CARCERI E IMPEGNO SOCIALE
Ecco perché ‘pittare’ in carcere gratuitamente, autofinanziandosi, per una ragione di impegno sociale. Le carceri italiane spesso non dispongono delle risorse necessarie, cosa che incide negativamente sulla vita, oltre che dei detenuti, di tutto il personale penitenziario. L’obiettivo è riportare l’attenzione sul sistema carcerario italiano, spesso trascurato dall’opinione pubblica e gestito con fatica dalle istituzioni, per comprendere se e quanto esso sia un sistema chiuso, per riflettere sulla sua funzione, rieducativa o inutilmente punitiva. Con un’urgenza: focalizzare i temi di giustizia e di carcere, mostrando quello che accade all’interno delle mura attraverso un progetto culturale in cui i detenuti siano responsabili di tutto il processo creativo e del messaggio da veicolare, all’interno e all’esterno.

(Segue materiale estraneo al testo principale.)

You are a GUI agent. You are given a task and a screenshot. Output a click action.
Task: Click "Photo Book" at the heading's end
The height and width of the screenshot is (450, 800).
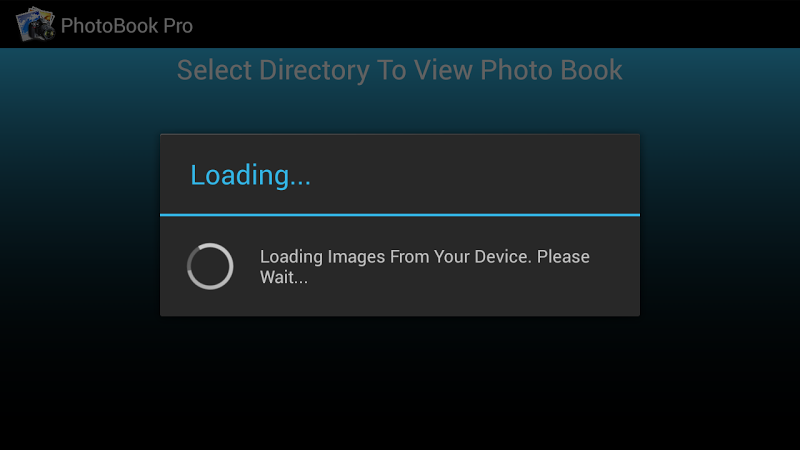coord(551,70)
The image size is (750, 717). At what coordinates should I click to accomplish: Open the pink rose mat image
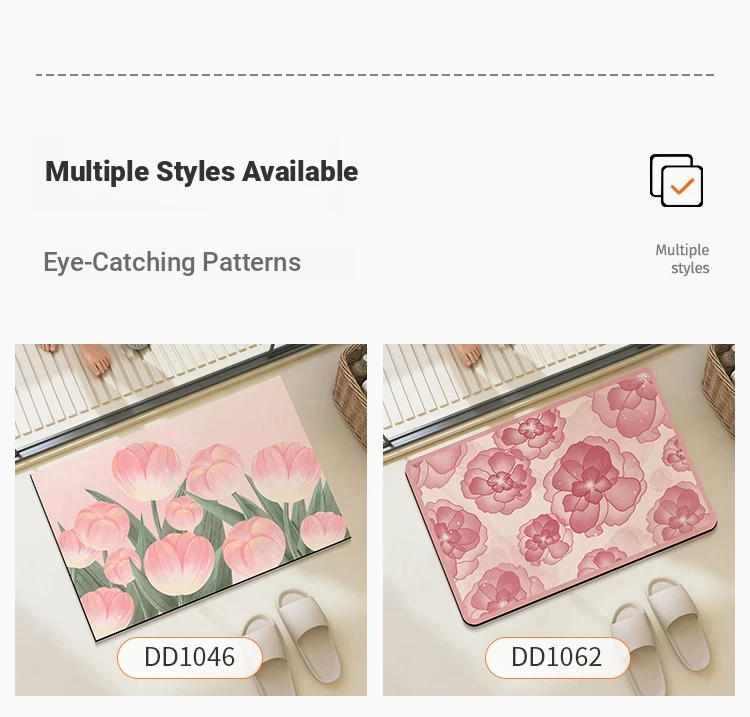pos(559,519)
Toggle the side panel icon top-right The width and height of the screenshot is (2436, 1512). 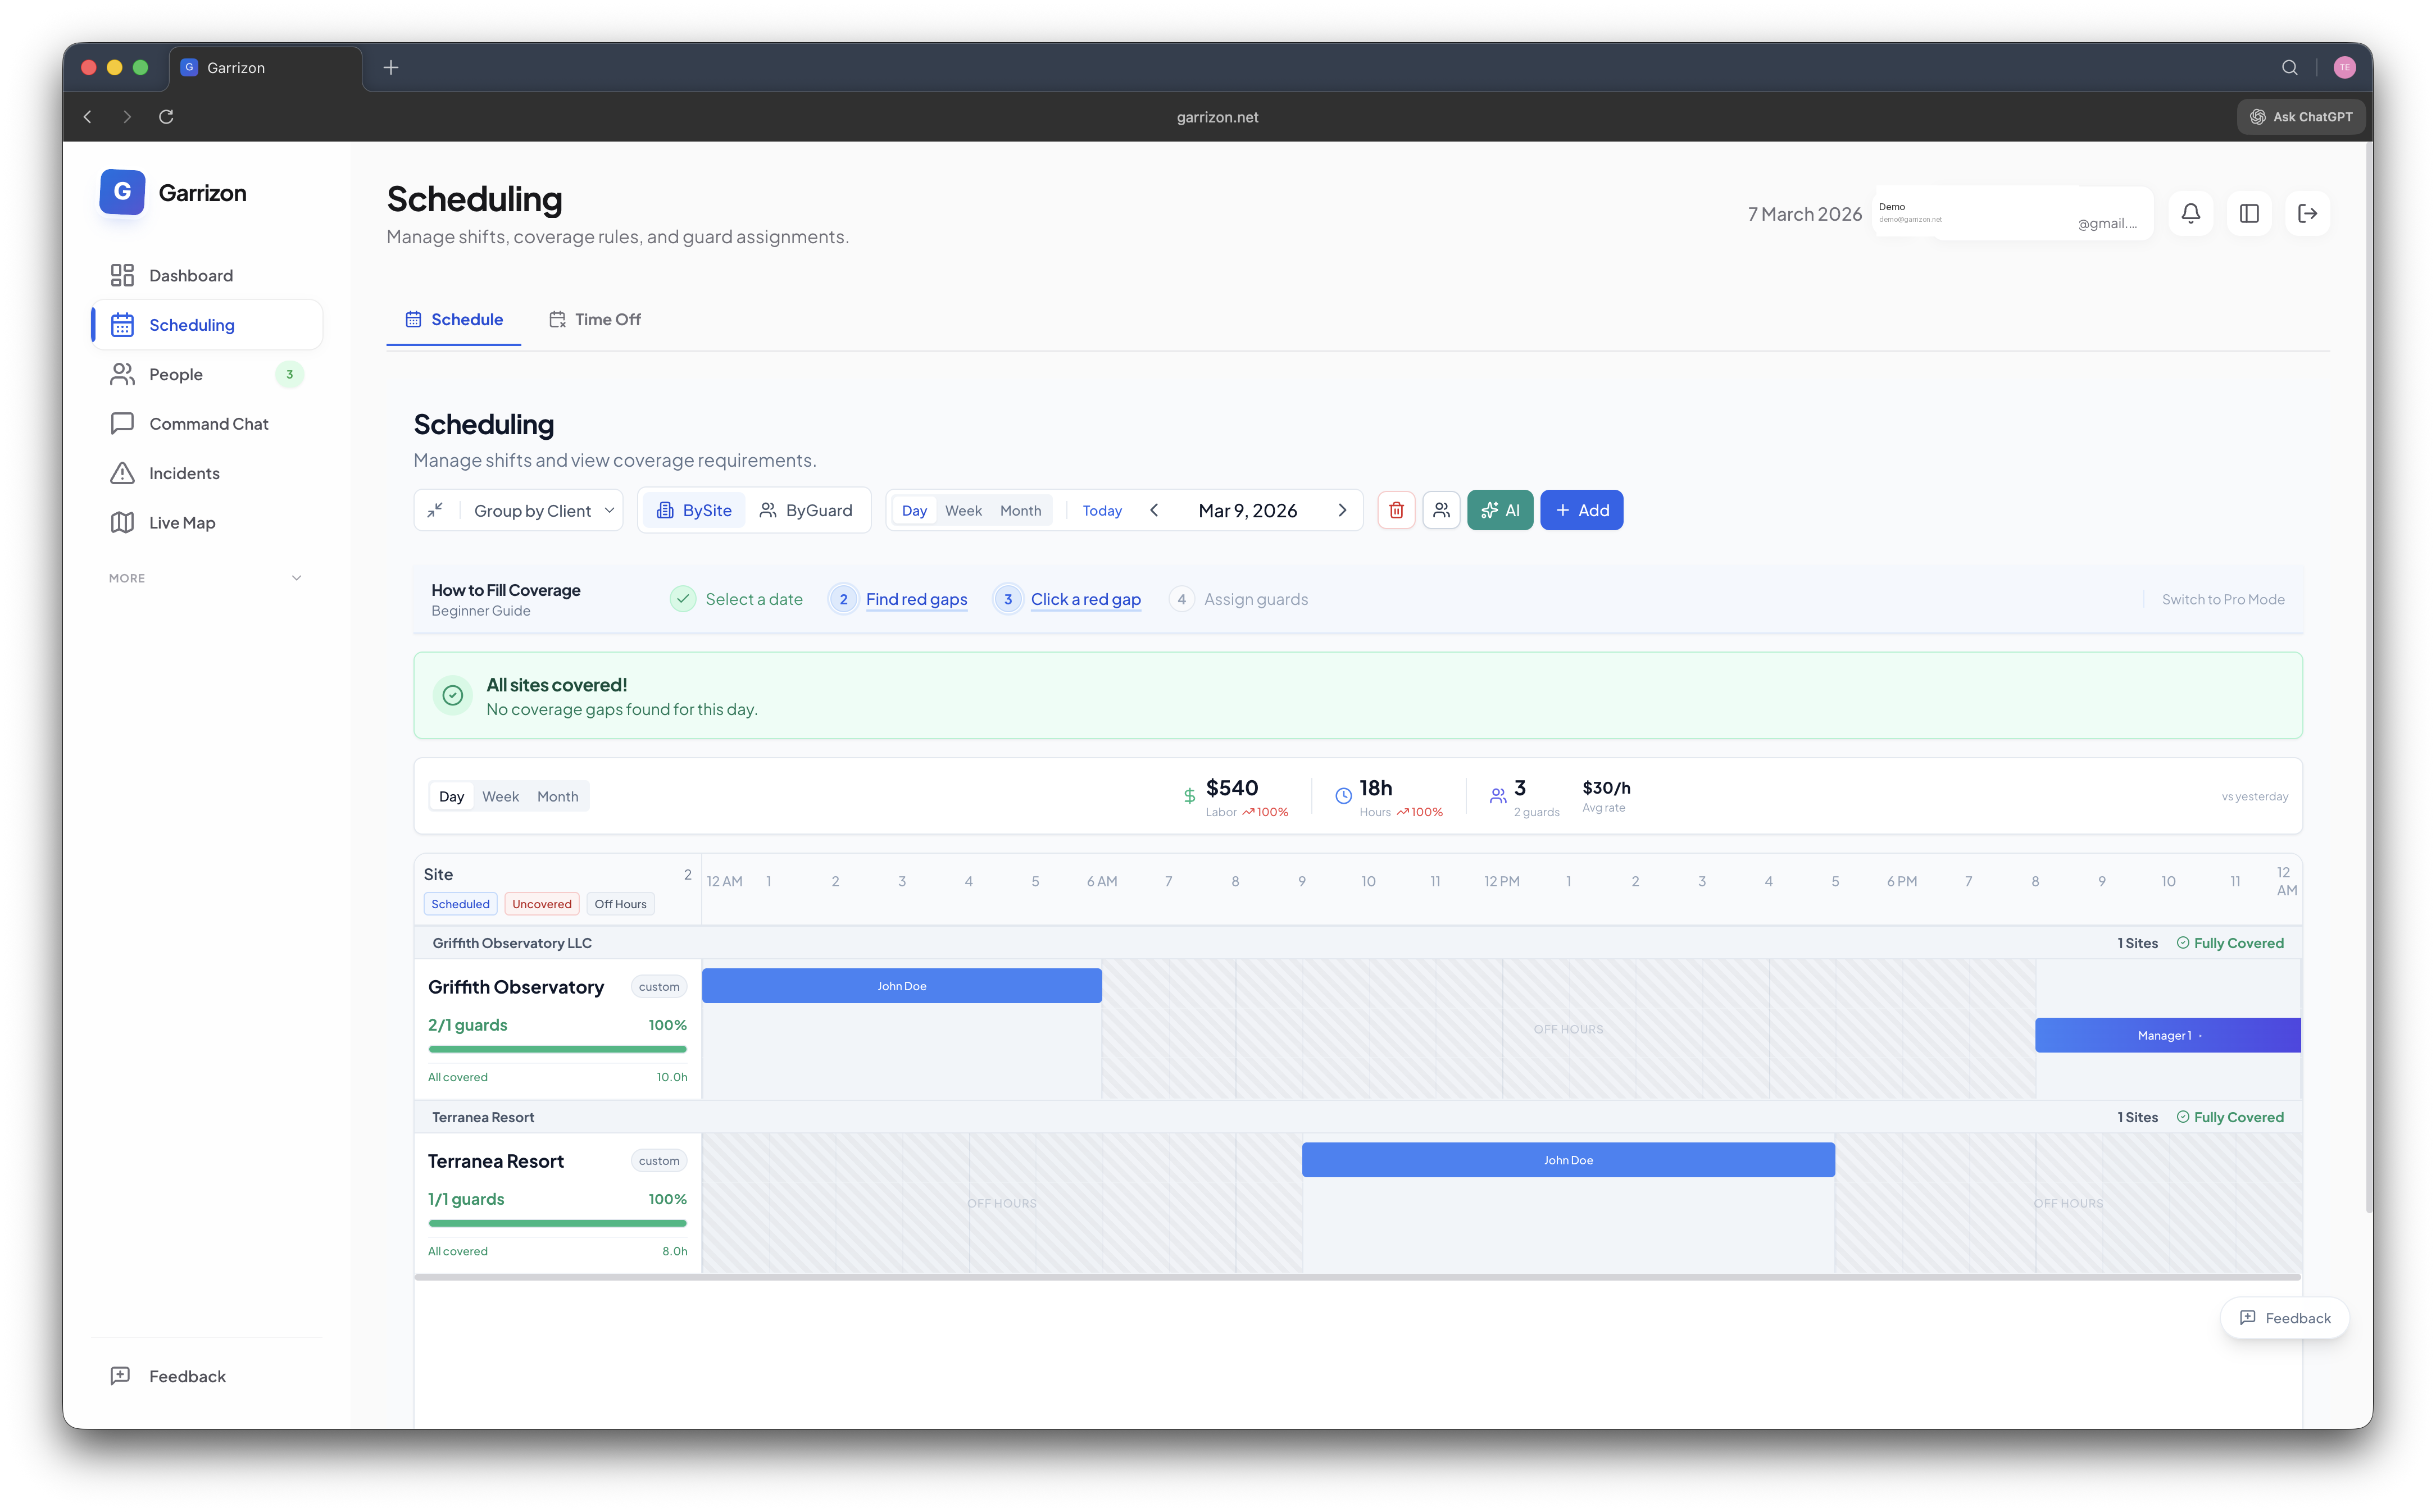tap(2249, 213)
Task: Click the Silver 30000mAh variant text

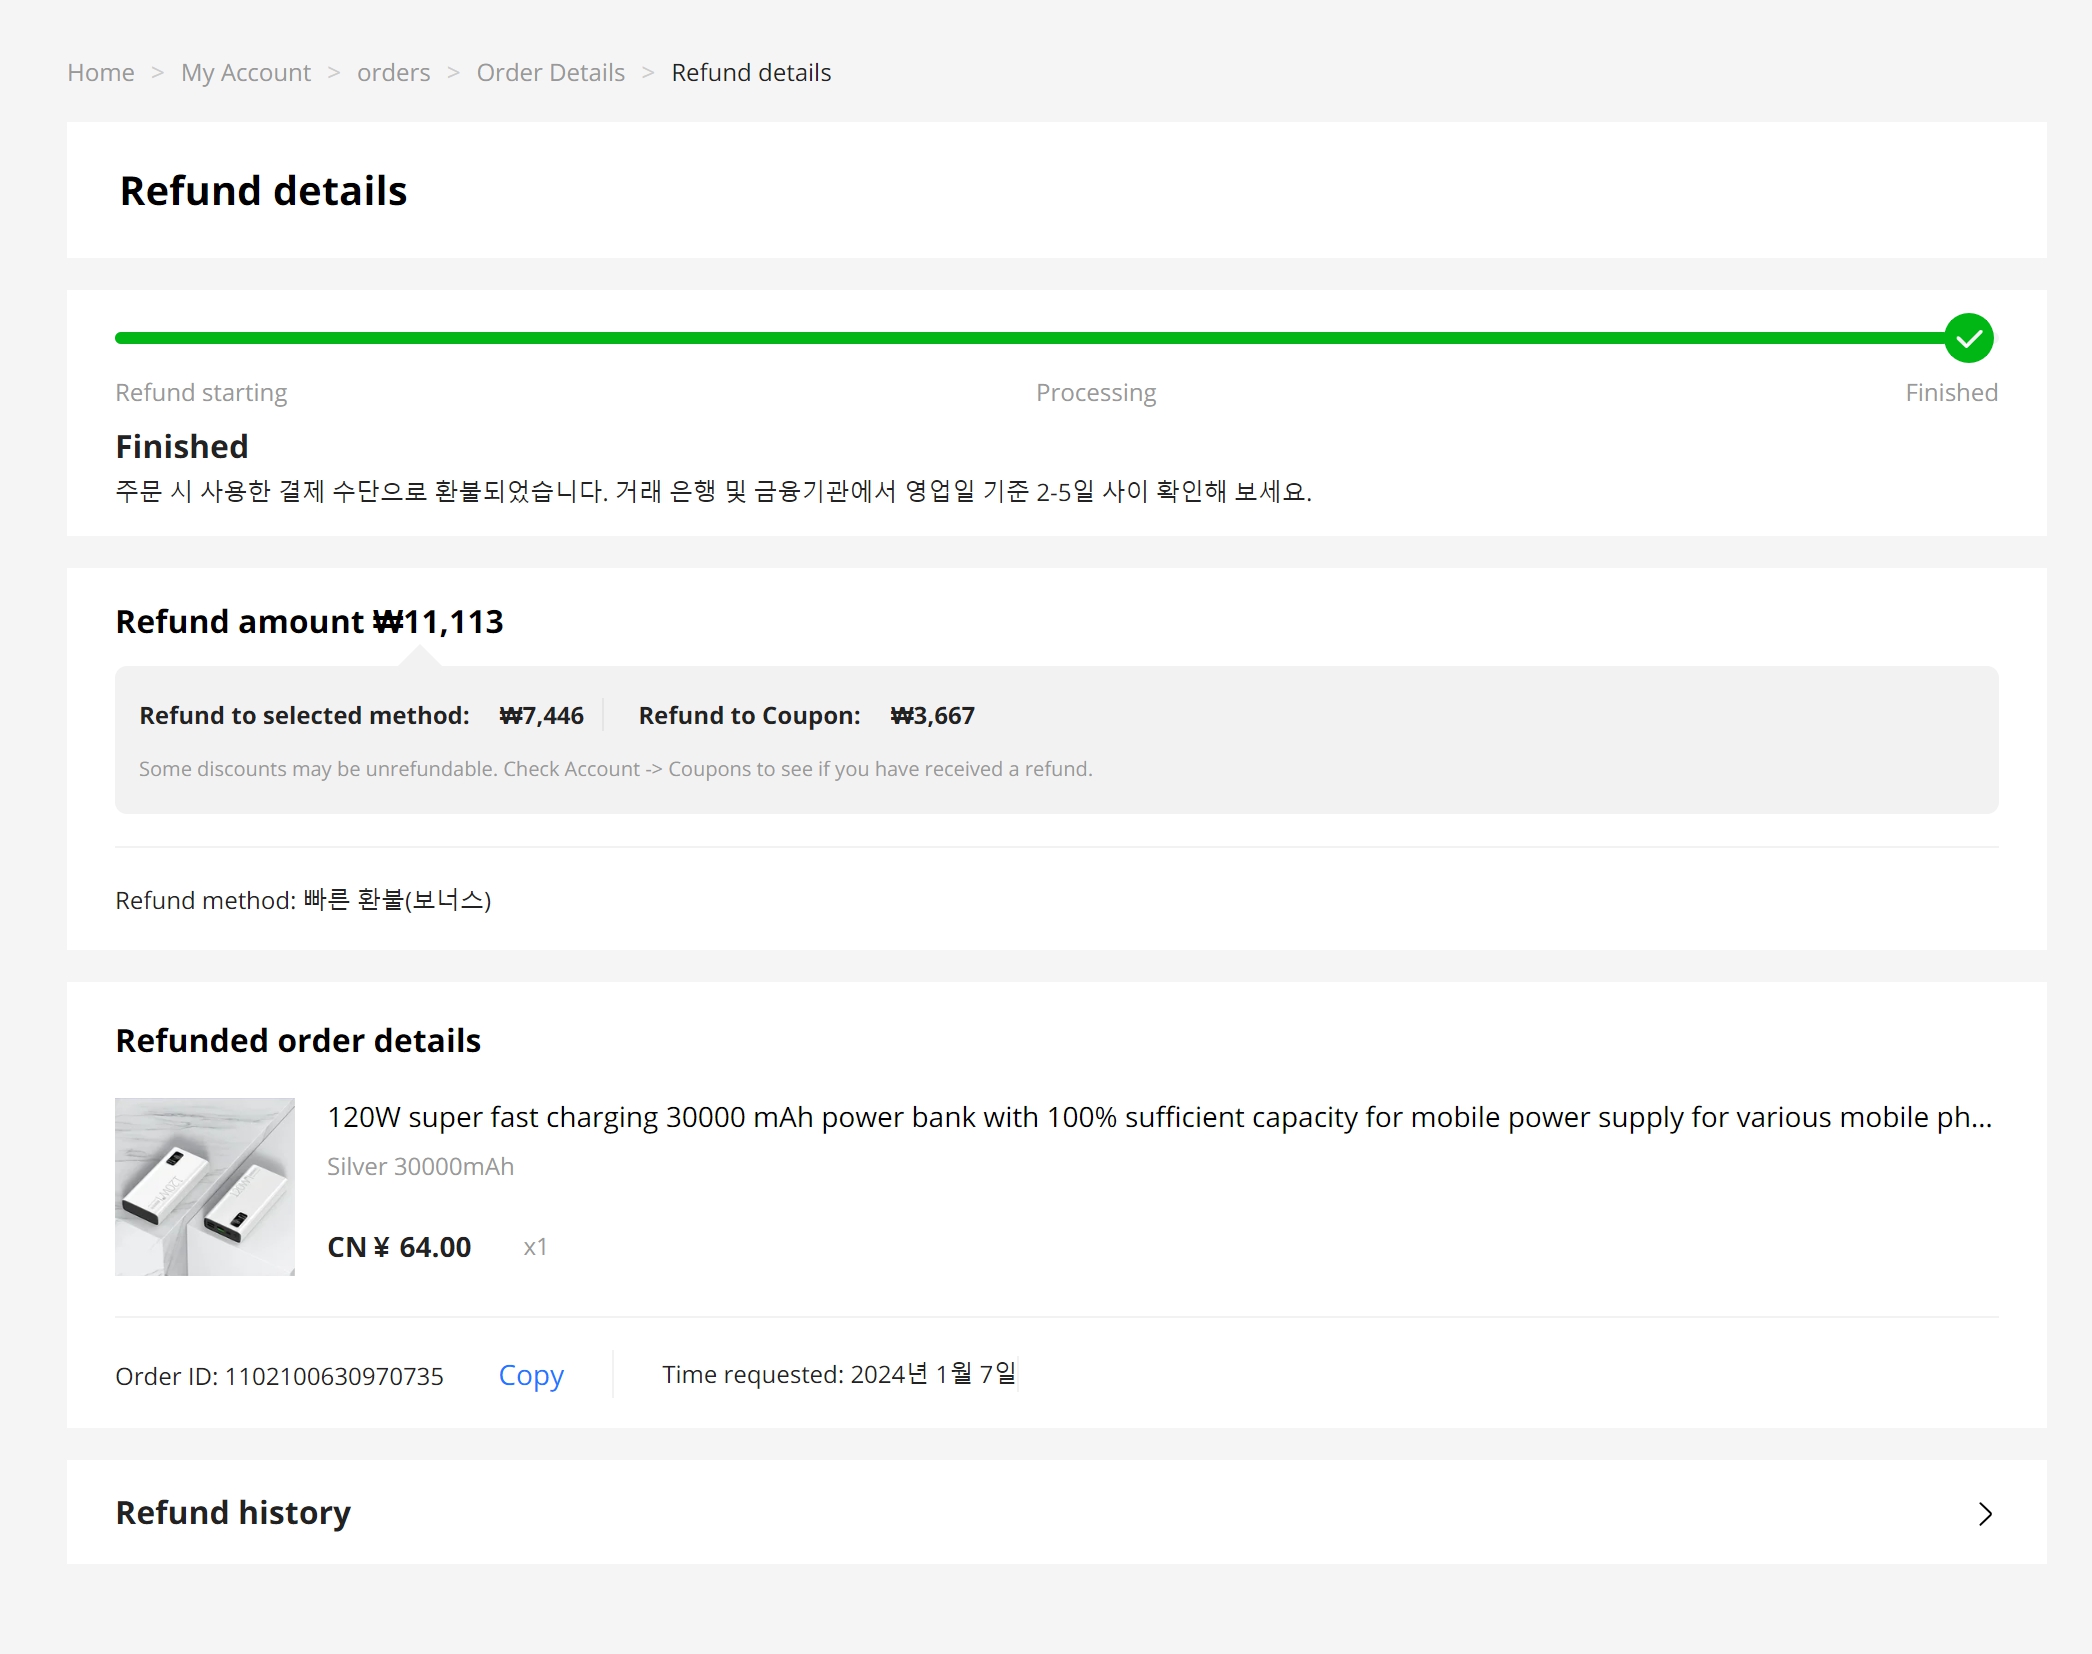Action: (420, 1167)
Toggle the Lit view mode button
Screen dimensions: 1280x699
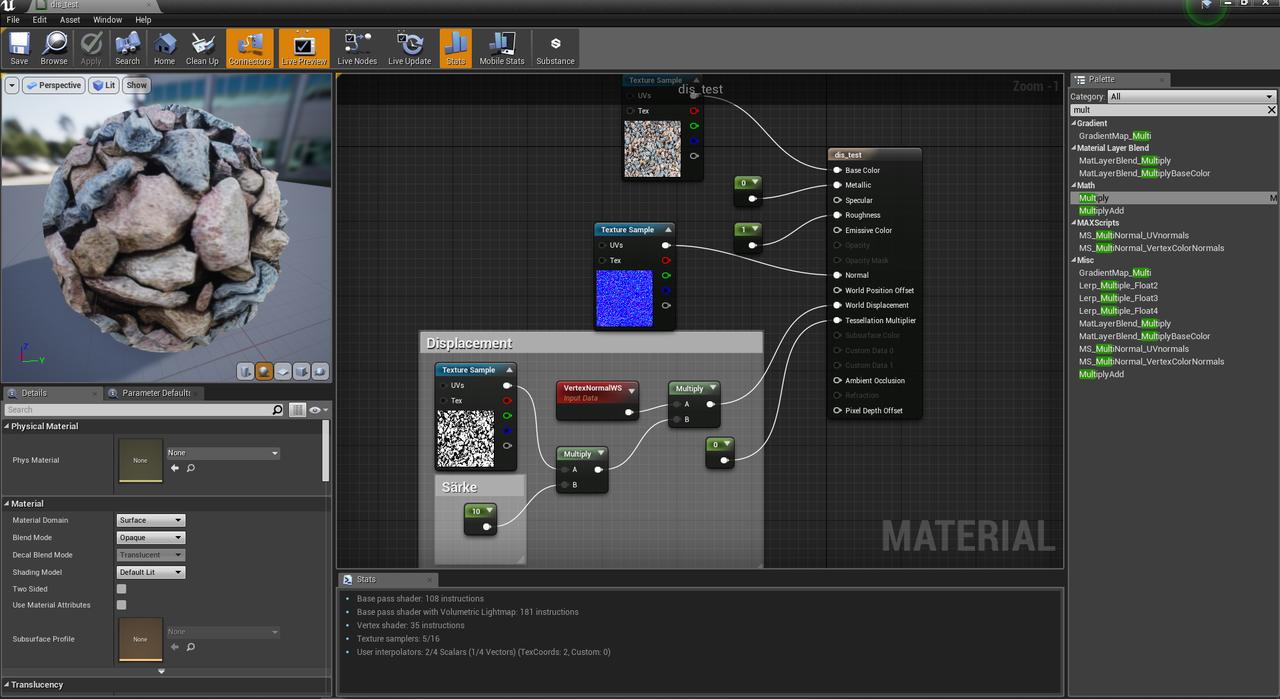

Le difficoltà incontrate non sono state poche, ammettono. La macchina burocratica è lenta e farraginosa: “Bisogna essere tenaci e preparati ad aspettare tanto tempo tra la richiesta e il rilascio di autorizzazioni e permessi. Inoltre, non è stato facile fare accettare questa forma di espressione artistica. Come artisti urbani” ‒ racconta NemO’s ‒ “siamo stati a volte oggetto di diffidenza da parte dell’amministrazione, ma siamo riusciti a smontare il pregiudizio che l’assimila all’azione vandalica attraverso i risultati ottenuti in relazione alla collaborazione con il personale, al grado di coinvolgimento dei detenuti, alla capacità di recuperare quelli fra loro che si sottraevano per poca fiducia in se stessi, rafforzando quell’autostima che li ha resi i più entusiasti del risultato finale”.
PAROLA A NEMO’S
A Sollicciano il contesto non semplice è stato gestito grazie alle esperienze maturate in ambiti svantaggiati e ‘a rischio’. “È una sfida con se stessi” ‒ afferma Maria ‒ “nostra e di tutti coloro che vengono a contatto con il progetto, utile per riconoscersi ‘portatori sani’ di stereotipi e pregiudizi sui quali bisogna interrogarsi. Vanno evitate le semplificazioni che rischiano di ridurre i detenuti alla sola categoria del reato per cui scontano la pena e ti impediscono di considerarli nella loro individualità”.
“Il nostro è un approccio neutrale”, – spiega NemO’s. “Non facciamo domande sul perché si trovino in carcere. La disponibilità all’ascolto, all’eventuale ansia di chi si pone in atteggiamento difensivo, l’incoraggiare al dialogo tutti i membri del gruppo, l’accogliere le loro richieste e rispondere alle domande, tutto ciò crea un clima sereno e collaborativo e si instaura un rapporto paritario senza gerarchie”. “In carcere” – continua NemO’s ‒ “non siamo artisti, siamo tecnici che mettono a disposizione i propri strumenti per il raggiungimento di un obiettivo: permettere a tutti di raccontarsi attraverso il disegno. Messo in chiaro questo aspetto, si attiva l’interesse, si rafforza lo spirito di gruppo, la condivisione, il senso di responsabilità, la consapevolezza, individuale e collettiva, nei confronti dei soggetti e dei contenuti da rappresentare”.
IL COLLETTIVO FX
La conclusione la lasciamo al Collettivo FX: “Quando si becca un tizio e si mette in galera si ha la convinzione che sia risolto il problema. In realtà è il momento in cui si dovrebbe prendere atto del problema e iniziare realmente ad affrontarlo. Questo è il ruolo di uno dei luoghi istituzionali più importanti, dove girano migliaia di anime e milioni di euro. Ogni tanto mi capita, con il progetto “Non me la racconti giusta”, di vedere il mondo da lì. Pensavo di andare fuori dal mondo e mi sono ritrovato al centro del mondo”.
È questa, in sintesi, la molla che ha portato quattro persone ad intraprendere un viaggio che non hanno affatto intenzione di interrompere.